Les importations françaises de viande d’agneau néo-zélandais ne cessent de reculer. L’Océanie s’est installée sur de nouveaux marchés, et la France a trouvé d’autres fournisseurs, plus proches.

Evolution des exportations néo-zélandaises de viande d'agneau

Sur les sept premiers mois de 2016, la Nouvelle-Zélande avait expédié 10 600 tonnes équivalent carcasse (tec) de viande ovine en France. Cinq ans plus tard, sur la même période de 2021, ce ne sont plus que 5 600 tec : les volumes ont donc été presque divisés par deux sur la période.
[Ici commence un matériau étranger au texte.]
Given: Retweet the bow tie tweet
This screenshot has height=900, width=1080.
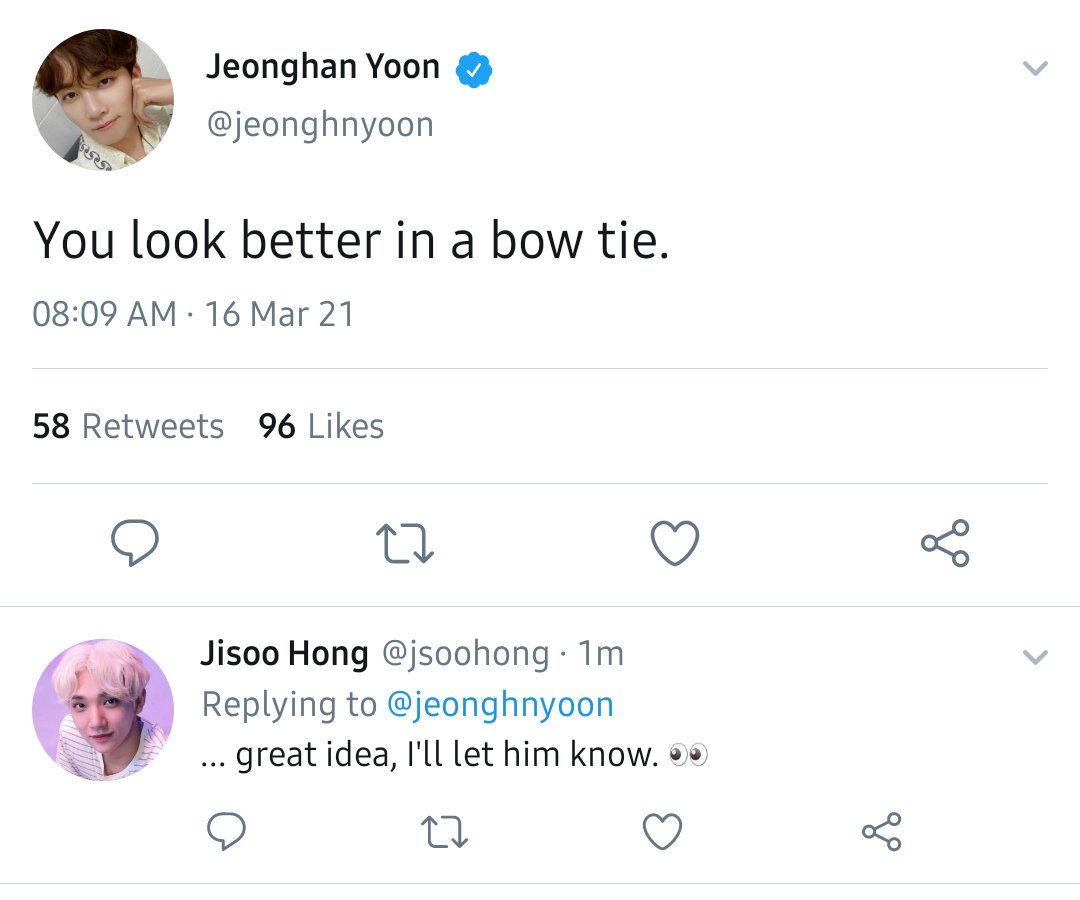Looking at the screenshot, I should pos(405,543).
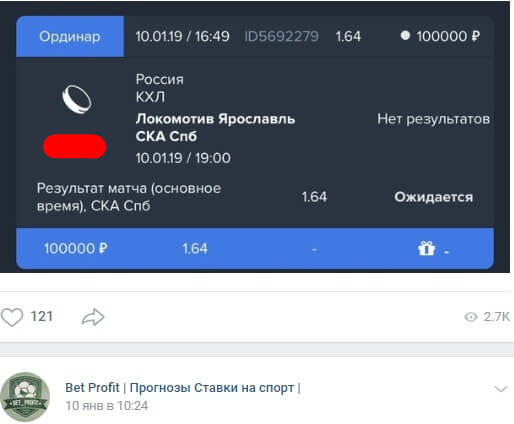Click the Локомотив Ярославль team name
The image size is (514, 424).
[x=215, y=119]
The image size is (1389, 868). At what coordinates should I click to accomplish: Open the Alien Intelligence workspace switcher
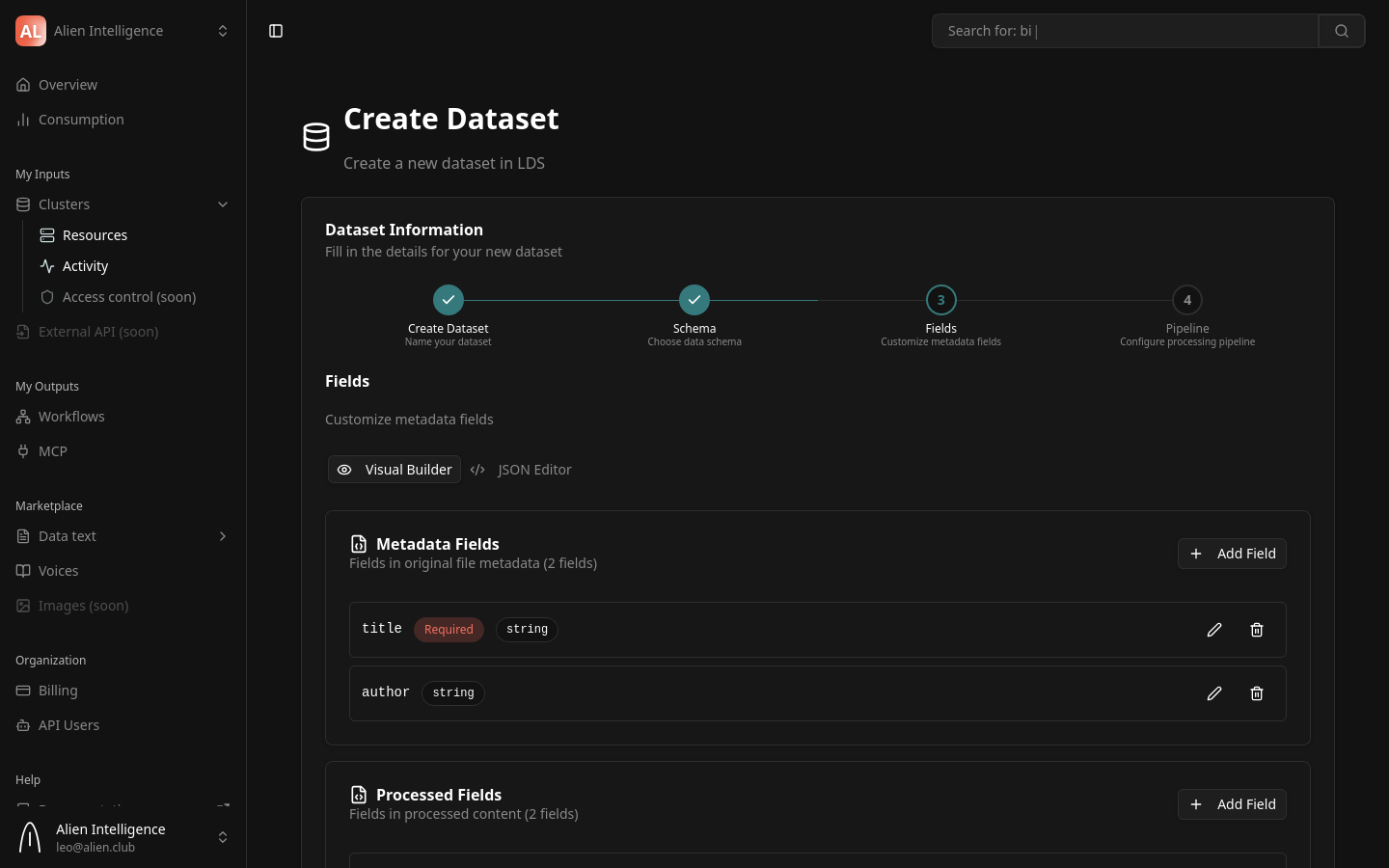pos(223,31)
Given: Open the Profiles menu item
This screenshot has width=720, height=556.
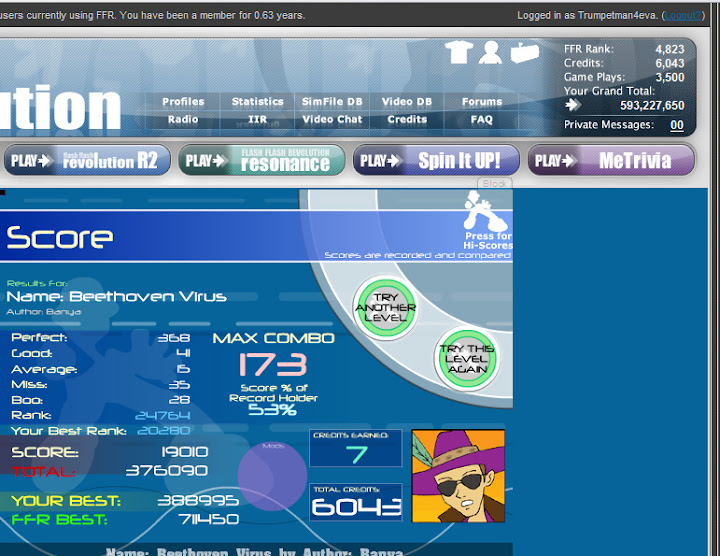Looking at the screenshot, I should tap(183, 102).
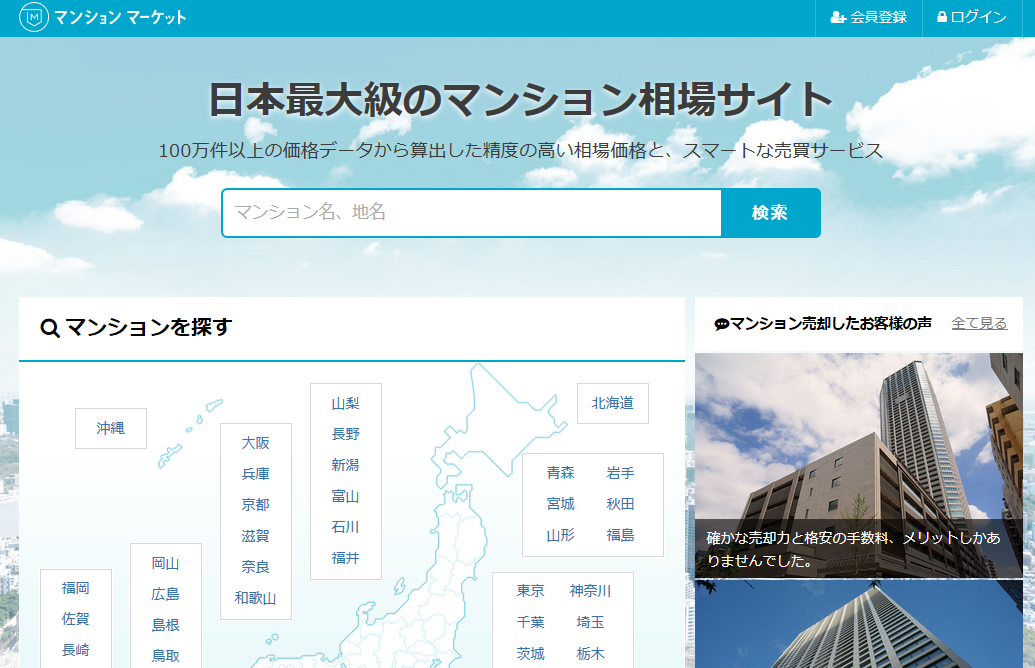Pick 宮城 in the Tohoku box

(560, 504)

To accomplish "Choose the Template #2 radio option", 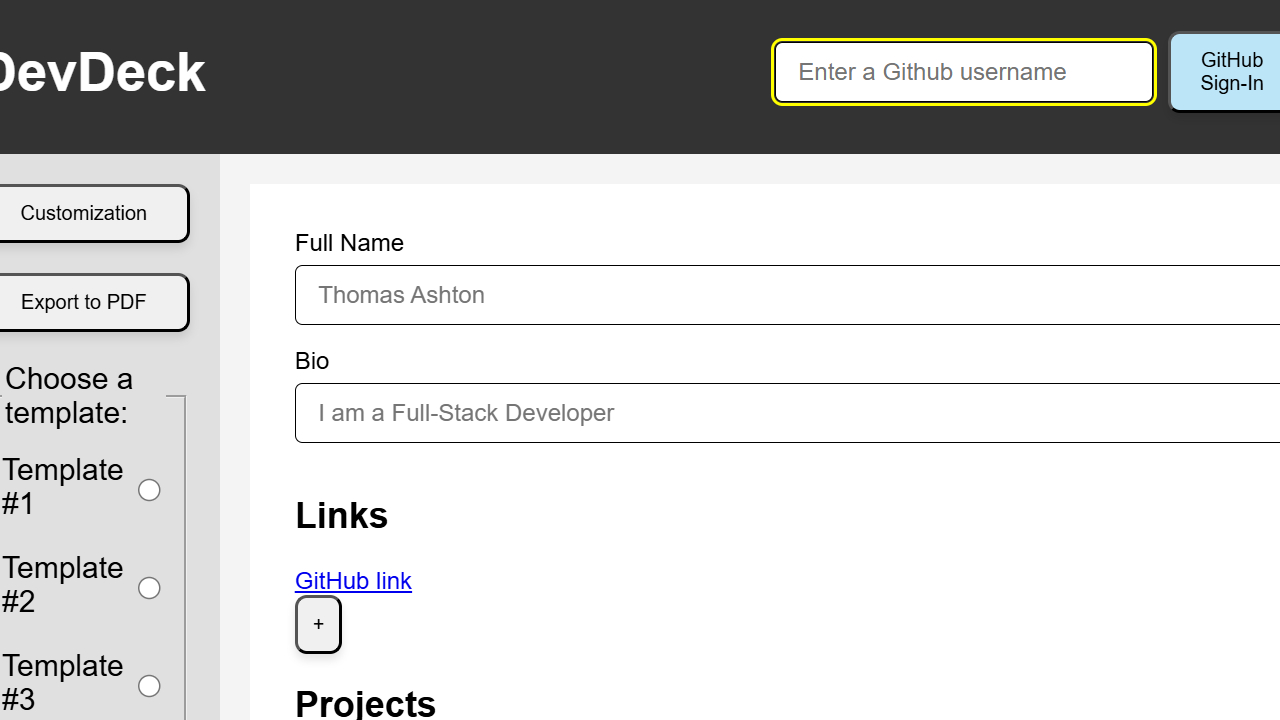I will point(149,588).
En cause, le recul des disponibilités en Nouvelle-Zélande, et surtout le recentrage du pays sur de nouveaux marchés : Chine, Moyen-Orient et, dans une moindre mesure, États-Unis.

La Chine domine

Sur les onze premiers mois de la campagne 2020-2021 (qui a débuté en octobre 2020), la Chine a été la destination de plus de la moitié des volumes de viande d’agneau exportés par la Nouvelle-Zélande (52 %) et a représenté 43 % du chiffre d’affaires. À comparer avec les 46 % des volumes et 34 % de la valeur de la campagne précédente, selon Beef + Lamb. Les envois sont principalement constitués de poitrine, mais les exportations de carcasses, encore réduites, progressent fortement. Celles vers les États-Unis restent modérées (9 % des volumes), mais augmentent vivement alors que la consommation de viande ovine s’y développe, les immigrants amenant leurs habitudes alimentaires. Les envois vers l’Union européenne et le Royaume-Uni se sont effondrés, respectivement à -34 % et -30 % sur les sept premiers mois de 2021, comparés à la moyenne quinquennale. En cause, la baisse de la demande à la suite de la fermeture de la restauration pendant la pandémie et la flambée des coûts du transport maritime. Pour la nouvelle campagne qui vient de débuter, les opérateurs néo-zélandais s’attendent à une stabilité globale de leurs envois (299 000 tec, +0,4 %). Tout laisse à penser qu’Asie et États-Unis resteront des destinations privilégiées, même si la situation sanitaire et économique demeure incertaine.

Irlande, Royaume-Uni et Espagne approvisionnent la France

Il est difficile de comparer les importations françaises de viande ovine entre 2020 et 2021. D’une part, l’an dernier, tout était au ralenti, voire à l’arrêt avec le début de la pandémie. D’autre part, le Brexit est passé par là et la France est devenue une plateforme de transit pour l’agneau britannique. Nos achats en provenance du Royaume-Uni ont bondi de 63 % en cumul sur sept mois, selon les Douanes. Mais cette viande est en grande partie réexpédiée vers l’Allemagne, la Belgique, l’Italie, les Pays-Bas… L’Irlande est en retrait cette année (-20 %), sous l’effet de la baisse de sa production et l’Espagne en a tiré profit (+32 % au premier semestre).